Evaluation and Management: For 2025, CMS is finalizing payment of the office/outpatient evaluation and management visit complexity add-on code, Healthcare Common Procedure Coding System (HCPCS) code G2211. The add-on code is to be used when the office/outpatient evaluation and management base codes 99202-99205 or 99211-99215 are reported by the same practitioner on the same day as an annual wellness visit, vaccine administration, or any Medicare Part B preventive service (including the initial preventive physical examination) furnished in the office or outpatient setting.
Quality Payment Program
Merit-Based Incentive Payment System (MIPS) Performance Threshold: CMS is maintaining the MIPS performance threshold for 2025 at 75 points for all three MIPS reporting options: traditional MIPS, MIPS Value Pathways (MVPs), and Alternative Payment Model Performance Pathways (APPs). Clinicians must reach a score of more than 75 to avoid a reimbursement penalty of up to 9%. CMS is also maintaining the quality data completeness criteria at 75 through the 2028 performance period.
MVP Development and Maintenance: CMS finalized six new MVPs that will be available beginning with the 2025 performance period for ophthalmology, dermatology, gastroenterology, pulmonology, urology, and surgical care.

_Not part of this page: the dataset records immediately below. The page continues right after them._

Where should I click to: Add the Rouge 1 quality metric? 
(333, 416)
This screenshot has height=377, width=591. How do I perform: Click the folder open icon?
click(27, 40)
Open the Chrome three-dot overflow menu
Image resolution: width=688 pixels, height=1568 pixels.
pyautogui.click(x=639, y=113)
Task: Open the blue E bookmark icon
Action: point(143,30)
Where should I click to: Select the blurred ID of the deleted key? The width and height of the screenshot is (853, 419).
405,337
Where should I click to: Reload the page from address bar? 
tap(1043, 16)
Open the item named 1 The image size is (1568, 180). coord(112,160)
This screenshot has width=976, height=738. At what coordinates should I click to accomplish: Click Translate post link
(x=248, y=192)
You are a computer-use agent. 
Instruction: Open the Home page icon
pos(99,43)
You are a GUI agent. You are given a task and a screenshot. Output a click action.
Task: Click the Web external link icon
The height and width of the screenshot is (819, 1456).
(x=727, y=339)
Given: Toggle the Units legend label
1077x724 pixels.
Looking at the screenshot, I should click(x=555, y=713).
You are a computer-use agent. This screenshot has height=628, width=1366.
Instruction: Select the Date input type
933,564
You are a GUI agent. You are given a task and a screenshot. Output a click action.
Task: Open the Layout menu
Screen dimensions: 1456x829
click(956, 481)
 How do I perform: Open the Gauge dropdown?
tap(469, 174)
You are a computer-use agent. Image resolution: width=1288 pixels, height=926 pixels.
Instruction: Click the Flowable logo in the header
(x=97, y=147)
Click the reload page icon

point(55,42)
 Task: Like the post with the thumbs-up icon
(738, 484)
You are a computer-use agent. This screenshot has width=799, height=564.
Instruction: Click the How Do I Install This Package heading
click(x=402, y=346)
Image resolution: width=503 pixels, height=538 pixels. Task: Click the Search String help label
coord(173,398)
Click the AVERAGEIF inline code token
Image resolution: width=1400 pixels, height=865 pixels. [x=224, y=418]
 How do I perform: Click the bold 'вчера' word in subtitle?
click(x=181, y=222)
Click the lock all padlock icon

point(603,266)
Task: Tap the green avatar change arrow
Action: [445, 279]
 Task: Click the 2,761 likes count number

CMS also finalized the following updates to the Advancing Cancer Care MVP: added seven quality measures; added two improvement activities; removed three improvement activities; and added one cost measure.
Hospital Outpatient Prospective Payment System (OPPS)
Updates to OPPS and ASC Payment Rates: For 2025, CMS is increasing payment rates under OPPS and Ambulatory Surgical Center (ASC) Payment Systems by 2.9%. This increase is based on a hospital market basket percentage increase of 3.4% reduced by a productivity adjustment of 0.5%. In continuation of an existing policy, hospitals and ASCs that fail to meet their respective quality reporting program requirements are subject to a 2.0% reduction in the conversion factor for 2025.
Prior Authorization: CMS is shortening the prior authorization review timeframes for hospital outpatient departments from 10 business days to 7 calendar days for standard reviews. Although Medicare fee for service is not an impacted payer under the CMS interoperability and prior authorization final rule, CMS finalized this change to align the fee for service prior authorization review timeframe for standard reviews with the timeframes in that rule. CMS is not making any changes to the expedited prior authorization review timeframe in fee for service, which is currently 2 business days (instead of the 72 hours in the interoperability and prior authorization rule); however, the agency indicates it may do so in future rulemaking.